Compared to clinical rating scores, objective measurement of emotional and cognitive function with behavioural assessment and neuroimaging may provide more information about the early effects of antidepressants. These early effects may help understand mechanisms and profiles of established and novel treatments for depression.

REFERÈNCIES

[web] Lewis G et al (2017). Variation in the recall of socially rewarding information and depressive symptom severity: a prospective cohort study. Acta Psychiatr Scand. 2017 May;135(5):489-498. doi: 10.1111/acps.12729. Epub 2017 Apr 4. PubMed PMID:28374430; PubMed Central PMCID: PMC5763395.
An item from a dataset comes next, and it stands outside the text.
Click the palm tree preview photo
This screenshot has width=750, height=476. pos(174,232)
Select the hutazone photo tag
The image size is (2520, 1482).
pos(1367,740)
[web] Walsh AEL, Browning M, Drevets WC, Furey M, Harmer CJ (2018). Dissociable temporal effects of bupropion on behavioural measures of emotional and reward processing in depression. Philos Trans R Soc Lond B Biol Sci. 2018 Mar 19;373(1742). pii: 20170030. doi: 10.1098/rstb.2017.0030. PubMed PMID: 29352029; PubMed Central PMCID: PMC5790828.

[web] Post A et al (2016). Selective Nociceptin Receptor Antagonist to Treat Depression: Evidence from Preclinical and Clinical Studies. Neuropsychopharmacology. 2016 Jun;41(7):1803-12. doi: 10.1038/npp.2015.348. Epub 2015 Nov 20. PubMed PMID:26585287; PubMed Central PMCID: PMC4869049.

[web] Harmer CJ et al (2009). Effect of acute antidepressant administration on negative affective bias in depressed patients. Am J Psychiatry. 2009 Oct;166(10):1178-84. doi: 10.1176/appi.ajp.2009.09020149. Epub 2009 Sep 15. PubMed PMID: 19755572.